Work to be completed
If pictures appear among the lines below, leave them out while you return exactly the lines from the one with "Select the star next to Triune Strike Lv. 7" through the one with "You are a computer-use agent.".

__________________________________________________

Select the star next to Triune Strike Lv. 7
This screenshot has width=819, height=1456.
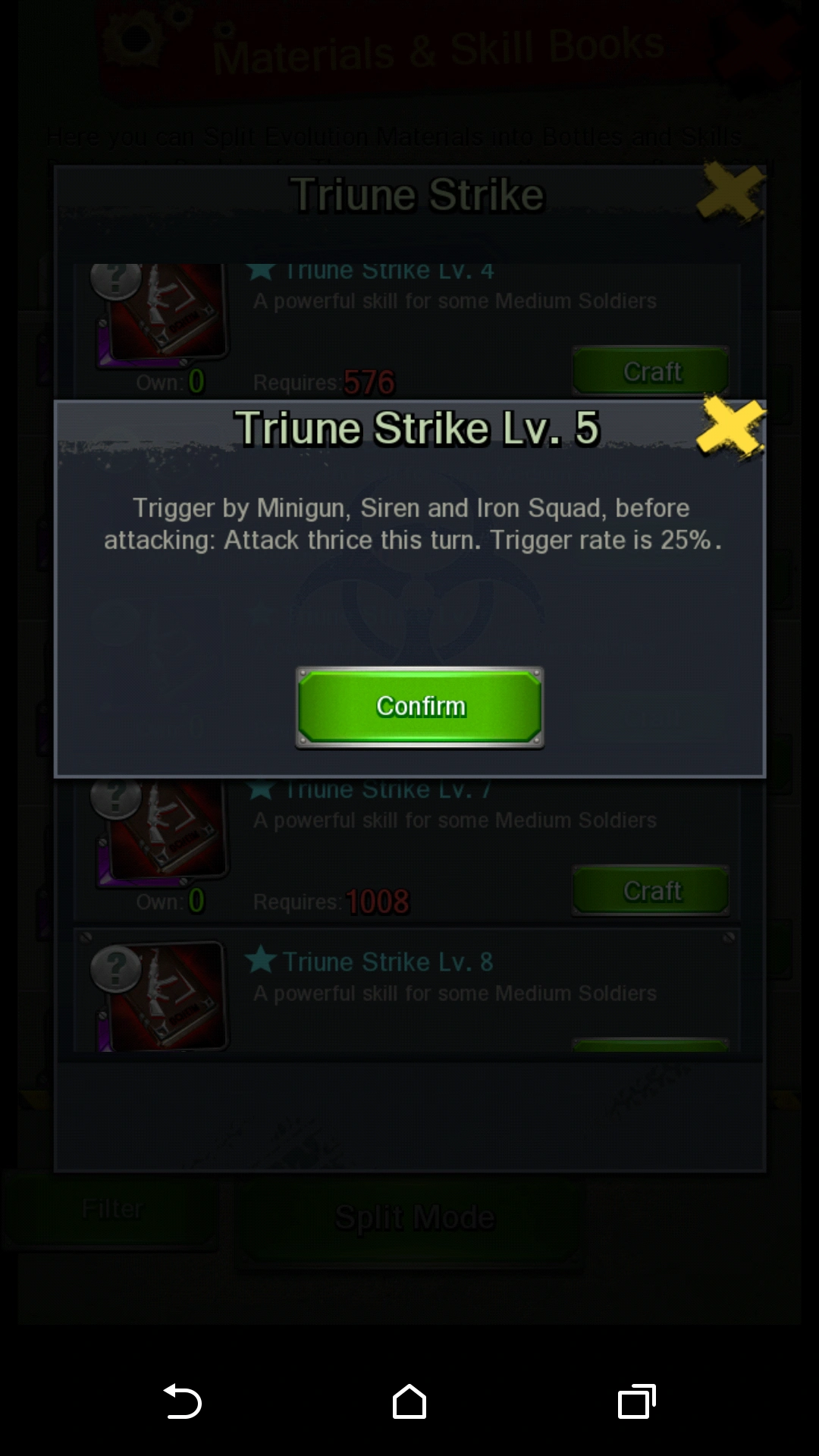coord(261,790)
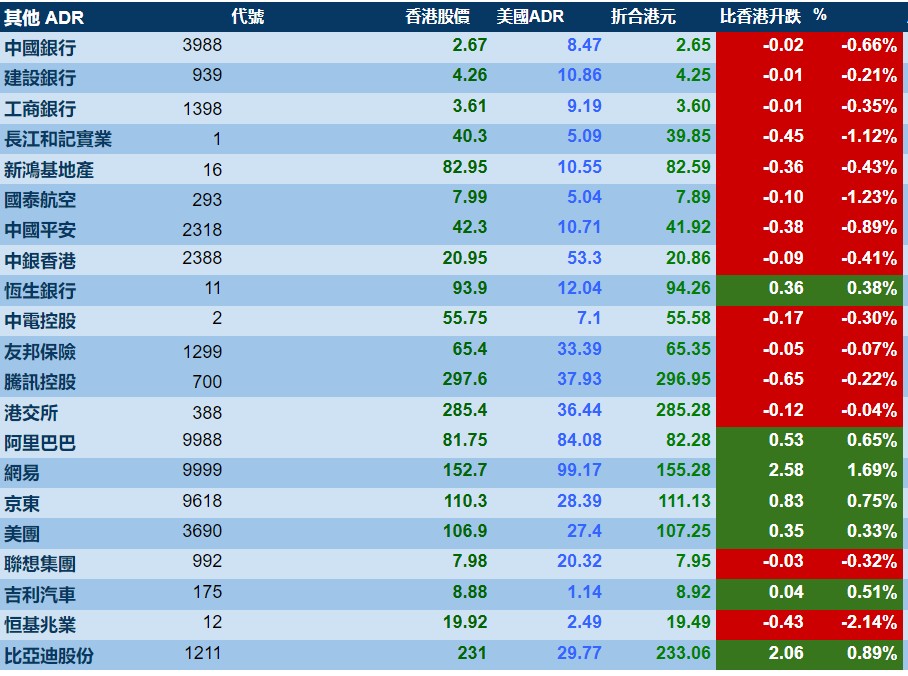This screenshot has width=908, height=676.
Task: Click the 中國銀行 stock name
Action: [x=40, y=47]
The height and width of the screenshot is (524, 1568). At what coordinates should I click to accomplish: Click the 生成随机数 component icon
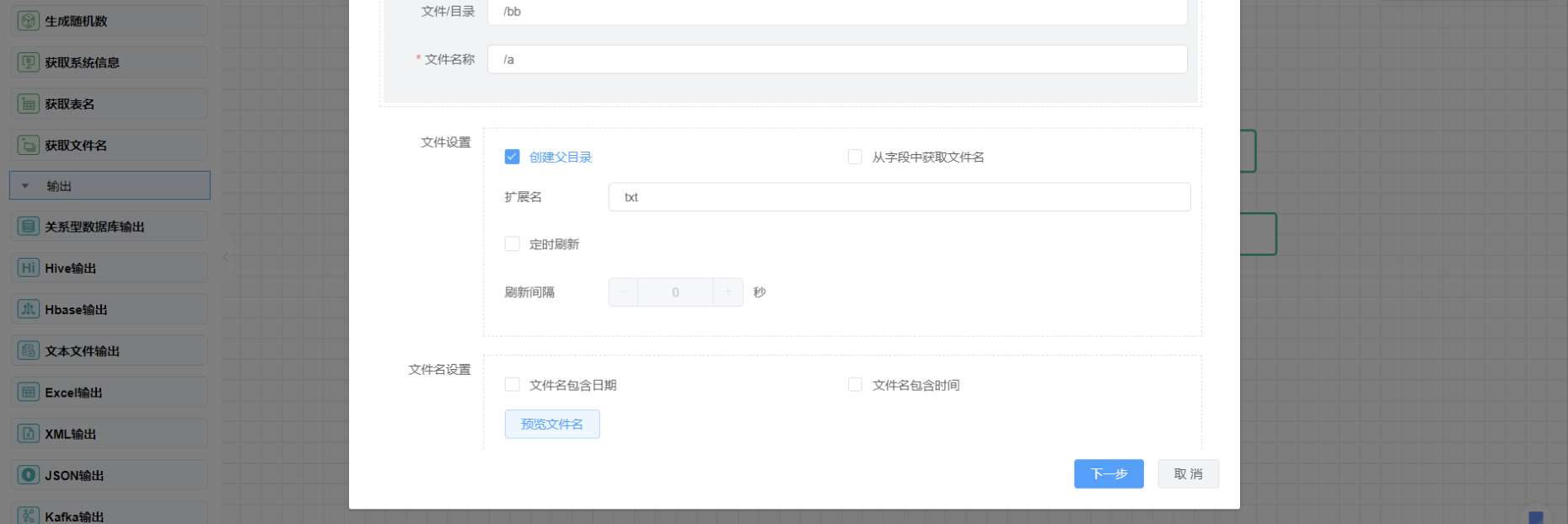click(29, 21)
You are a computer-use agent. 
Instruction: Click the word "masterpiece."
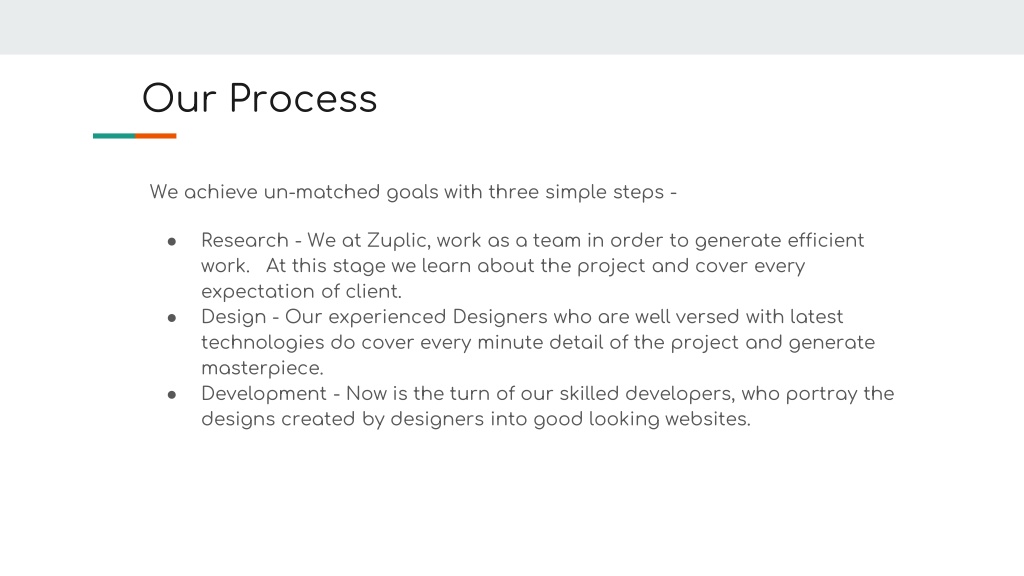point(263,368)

__________________________________________________

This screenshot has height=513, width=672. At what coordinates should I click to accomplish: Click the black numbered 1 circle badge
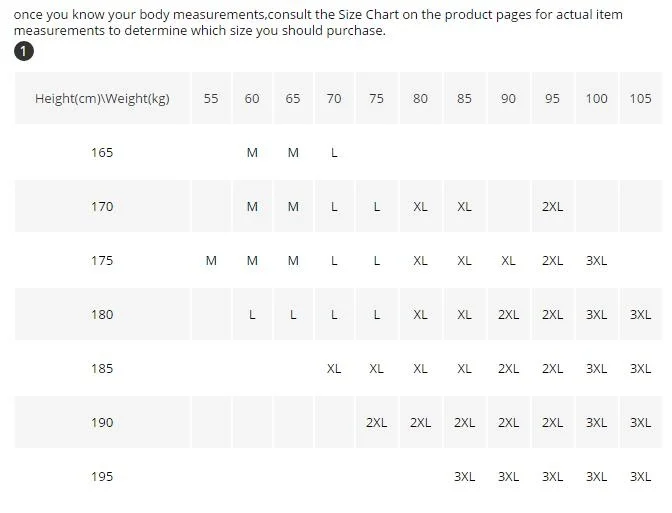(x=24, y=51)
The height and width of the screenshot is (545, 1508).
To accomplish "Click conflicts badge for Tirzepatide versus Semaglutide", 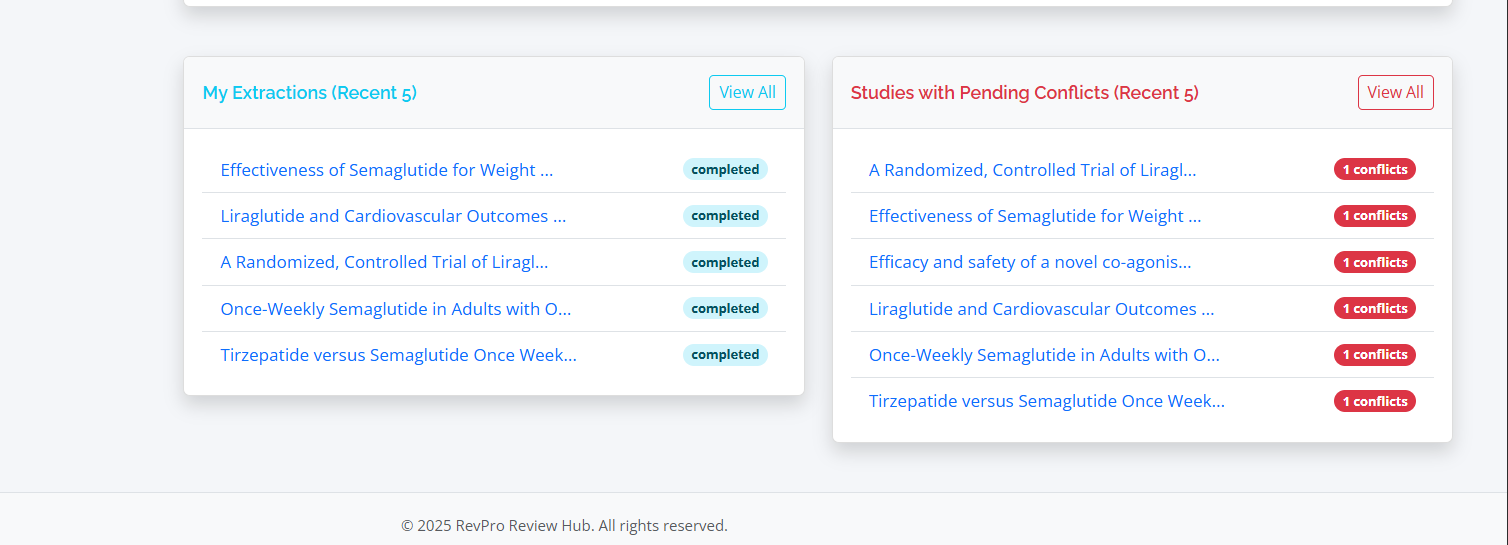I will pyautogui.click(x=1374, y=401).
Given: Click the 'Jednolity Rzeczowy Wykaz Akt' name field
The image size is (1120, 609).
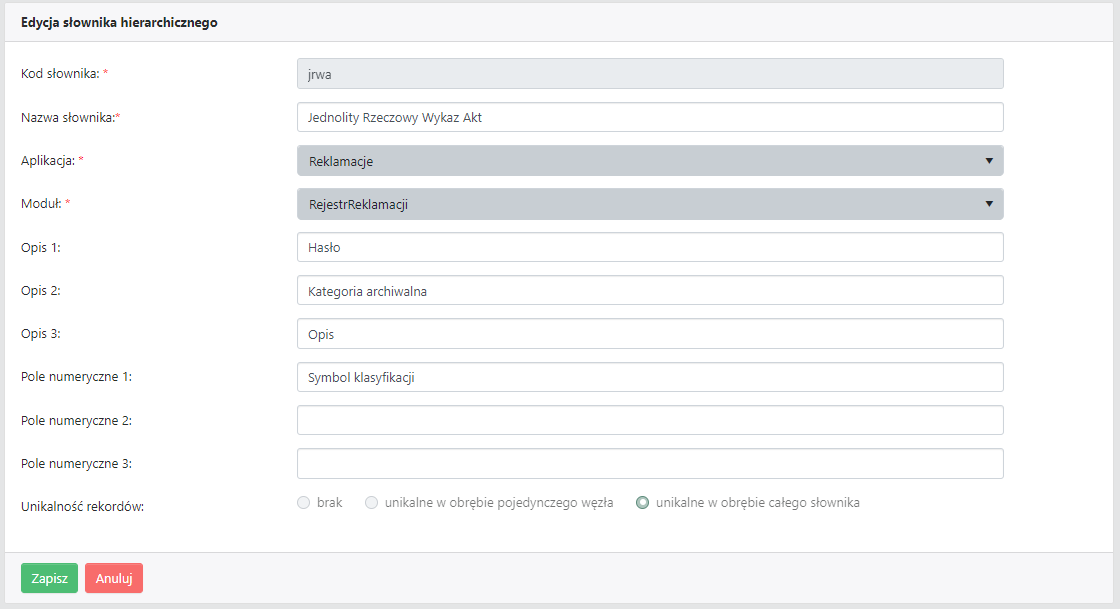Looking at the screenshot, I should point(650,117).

__________________________________________________

Result
Select the star next to Triune Strike Lv. 7
This screenshot has width=819, height=1456.
coord(261,790)
This screenshot has width=908, height=676.
Task: Click the 中國銀行 stock name
Action: [x=40, y=47]
The height and width of the screenshot is (524, 1568). At what coordinates should I click to accomplish: Click the 生成随机数 component icon
click(29, 21)
You are a computer-use agent. 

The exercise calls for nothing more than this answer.